**Document extract**
————

Matter of: Guenther Moehrke File: B-252142 Date: July 6, 1993

CIVILIAN PERSONNEL Travel Commuting expenses Liability An employee claims mileage for driving 80 miles each way to his new duty station because, he alleges, the agency failed to issue him the necessary order to relocate. However, as a general rule, employees may not be reimbursed for normal home-to-work travel, and the record indicates that the employee was at least partially responsible for the non-issuance of the order. Accordingly, the claim may not be allowed.

DECISION Mr. Guenther Moehrke appeals our Claims Group settlement, Z- 2867466, June 30, 1992, denying his claim for reimbursement for daily travel expenses between his residence and his duty station. We affirm the settlement.

BACKGROUND

Mr. Moehrke, a civilian employee of the Department of the Army, was serving the final year of a 3-year tour of duty from March 1988 to March 1991 in Hoensbroek, the Netherlands, when, in August 1990, his position was eliminated in a reduction-in-force (RIF). The Army placed him in a position in Rheinberg, Germany effective September 16, 1990. However, Mr. Moehrke did not relocate to his new station, but instead commuted between Hoensbroek and Rheinberg, which, he states, is an approximately 170-mile round trip. In March 1991, when Mr. Moehrke completed his 3-year service agreement, the Army notified Mr. Moehrke that his duty station would be changed to another location in Germany. Rather than accept this reassignment, Mr. Moehrke chose to return to Warren Air Force Base, Wyoming, the duty station from which he had transferred to Hoensbroek. This transfer was effective August 28, 1991.

————

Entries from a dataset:
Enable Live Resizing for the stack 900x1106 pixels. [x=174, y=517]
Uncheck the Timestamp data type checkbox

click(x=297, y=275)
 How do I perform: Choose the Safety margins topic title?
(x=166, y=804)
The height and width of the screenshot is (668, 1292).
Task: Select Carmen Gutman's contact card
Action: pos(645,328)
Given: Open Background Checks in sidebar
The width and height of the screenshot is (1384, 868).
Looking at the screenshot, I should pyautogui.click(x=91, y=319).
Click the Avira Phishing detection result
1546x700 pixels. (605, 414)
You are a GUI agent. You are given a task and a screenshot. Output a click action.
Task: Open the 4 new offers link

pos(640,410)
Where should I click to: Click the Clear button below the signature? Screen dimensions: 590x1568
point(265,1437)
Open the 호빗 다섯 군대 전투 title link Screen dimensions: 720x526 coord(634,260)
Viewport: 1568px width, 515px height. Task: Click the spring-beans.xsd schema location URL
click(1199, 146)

————

**Set exercise**
Repeat word for word the part of the decision that opens with the words containing "DECISION Mr. Guenther" and closes with "affirm the settlement.". The entries have nothing to do with the decision.

**Response to this exercise**
DECISION Mr. Guenther Moehrke appeals our Claims Group settlement, Z- 2867466, June 30, 1992, denying his claim for reimbursement for daily travel expenses between his residence and his duty station. We affirm the settlement.